Directions
Word for word, copy the lines from the one with "Given: Click the USDJPY,M5 window title icon" to the last line of the data below, counting both, and keep every picture out.
----------------------------------------
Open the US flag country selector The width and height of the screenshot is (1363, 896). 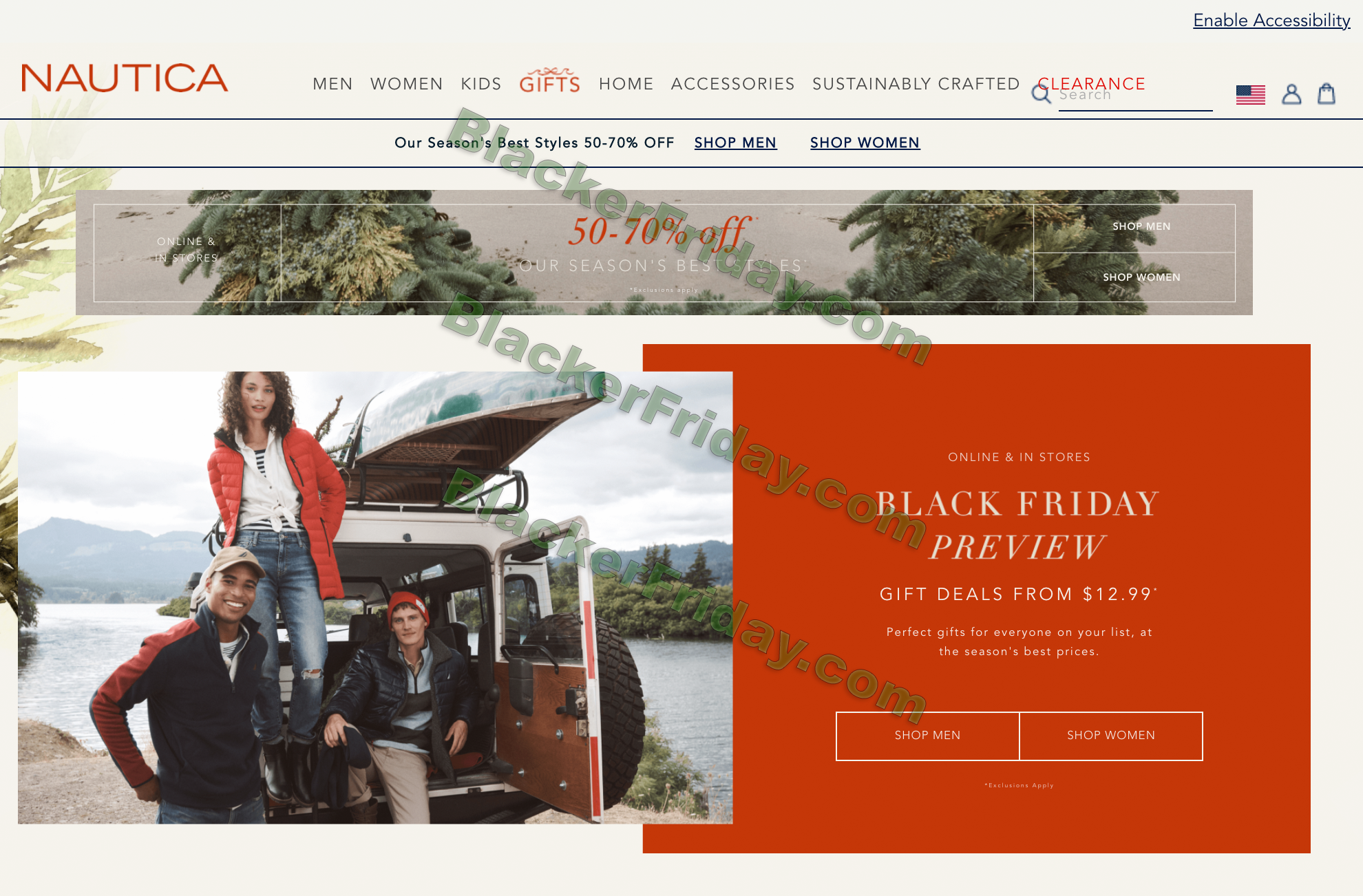[x=1250, y=94]
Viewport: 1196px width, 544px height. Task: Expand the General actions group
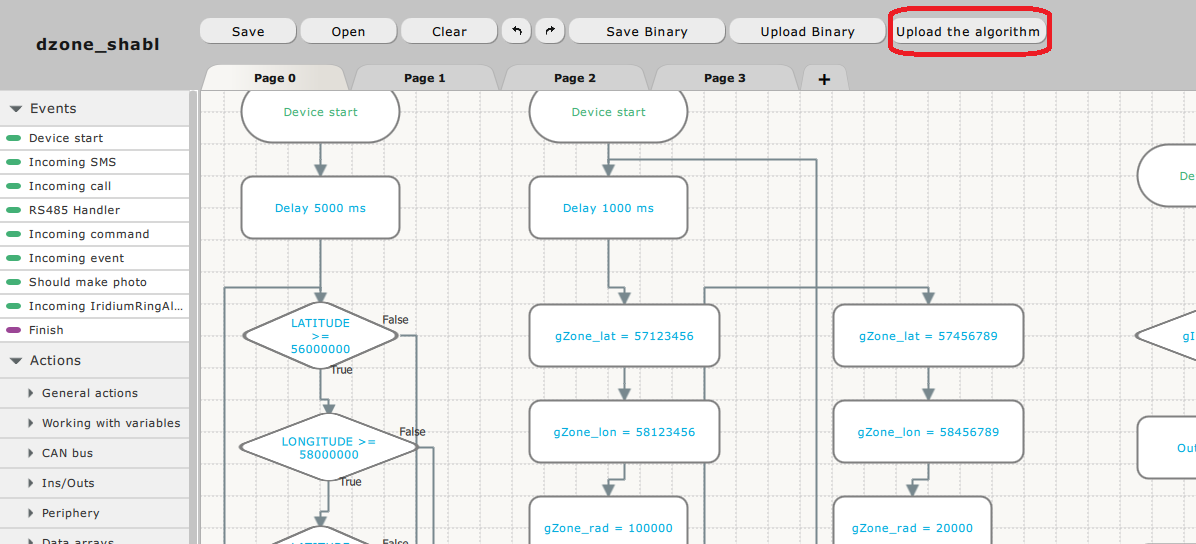(90, 393)
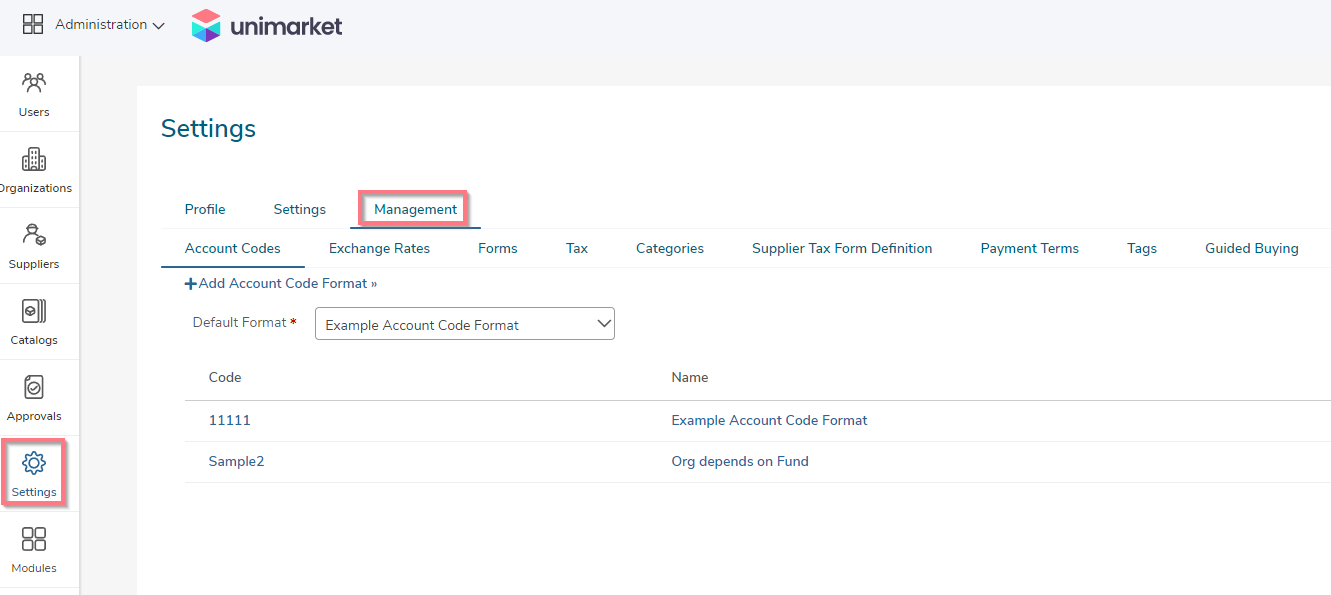1331x595 pixels.
Task: Click the app grid icon beside Administration
Action: [x=33, y=25]
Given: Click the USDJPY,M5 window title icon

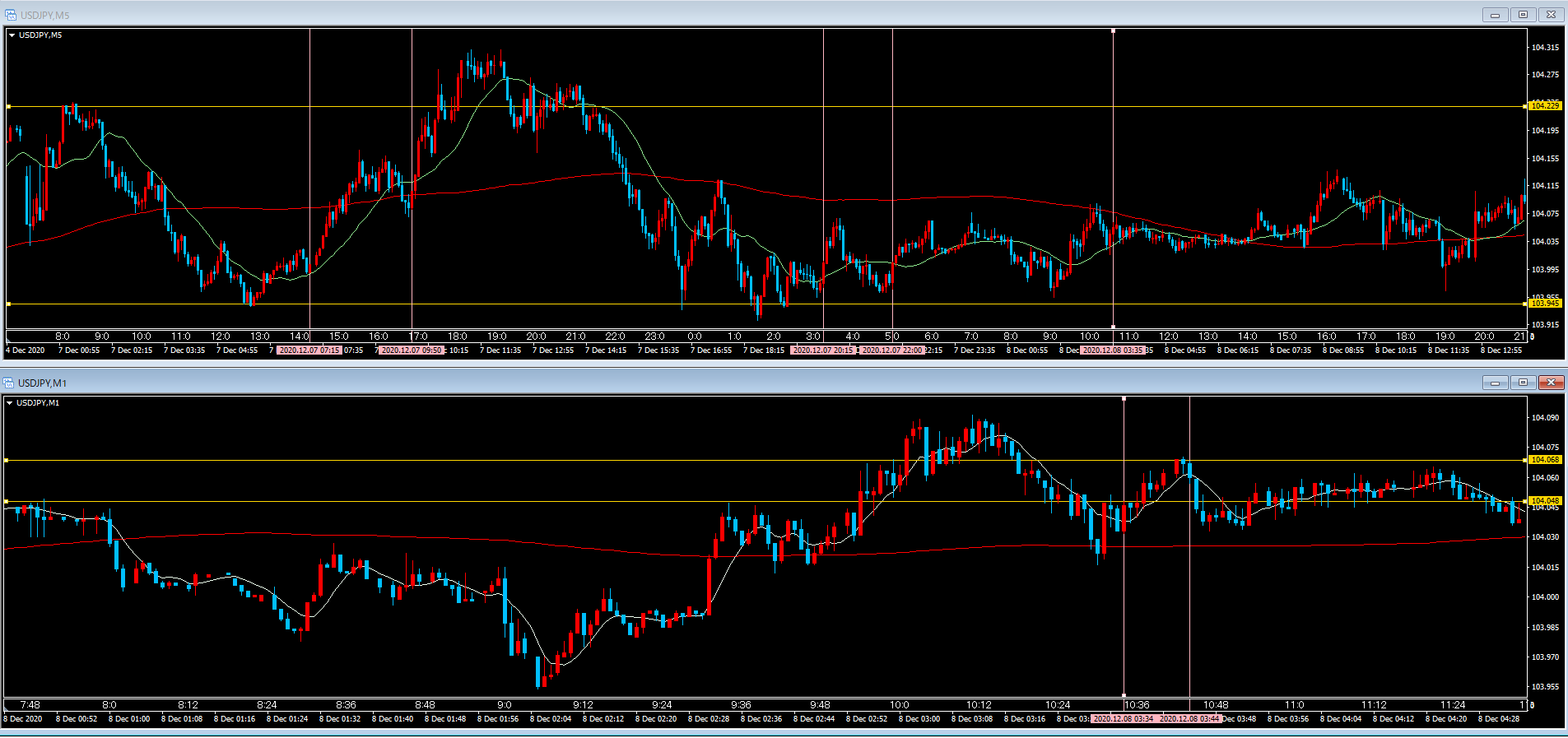Looking at the screenshot, I should click(x=10, y=15).
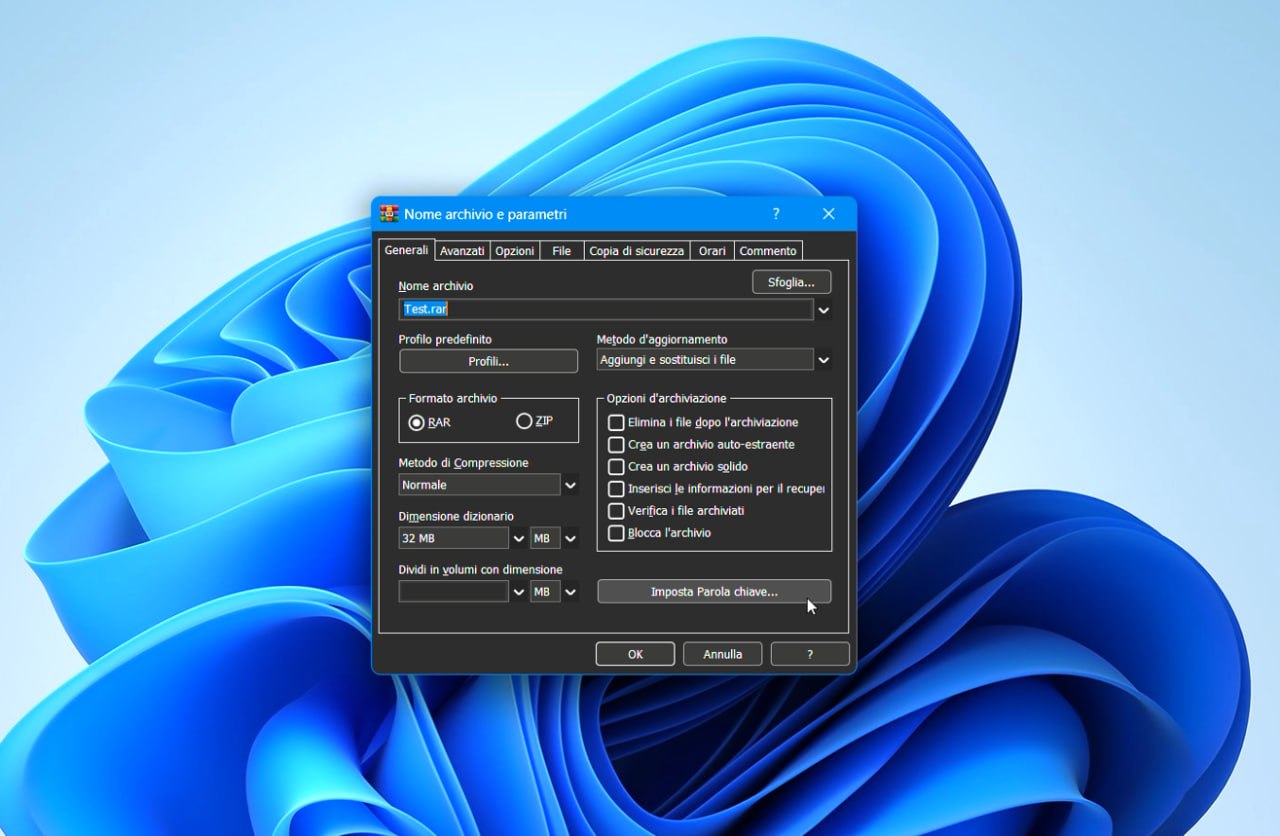Expand the Nome archivio dropdown arrow
This screenshot has height=836, width=1280.
(823, 310)
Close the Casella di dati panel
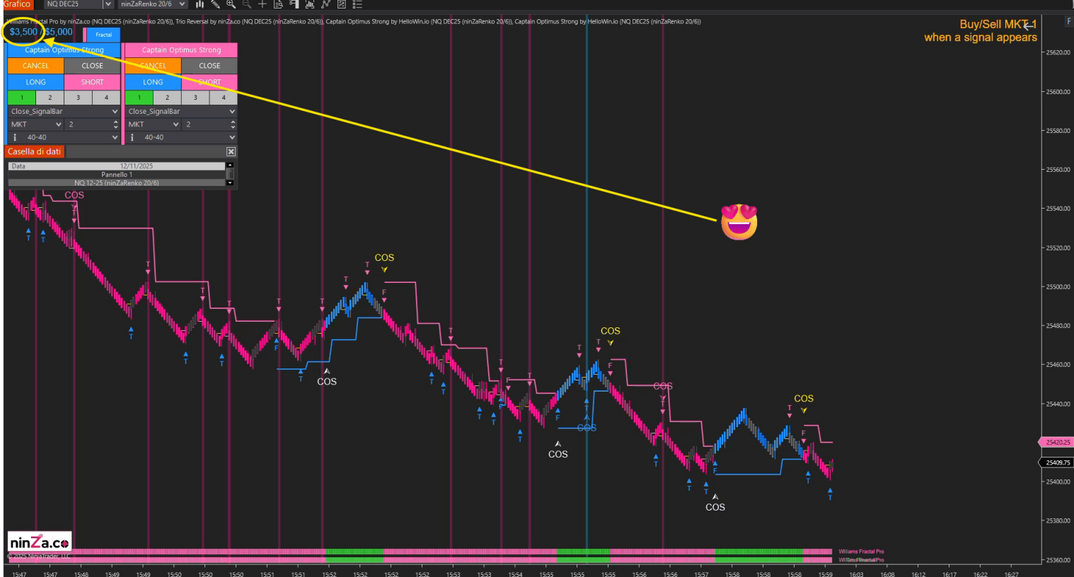This screenshot has height=577, width=1074. pos(231,151)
----------------------------------------
Response below
Given: Click the USDJPY,M5 window title icon

Looking at the screenshot, I should click(x=10, y=15).
Expand the Nome archivio dropdown arrow
This screenshot has height=836, width=1280.
(823, 310)
Close the Casella di dati panel
This screenshot has height=577, width=1074. pos(231,151)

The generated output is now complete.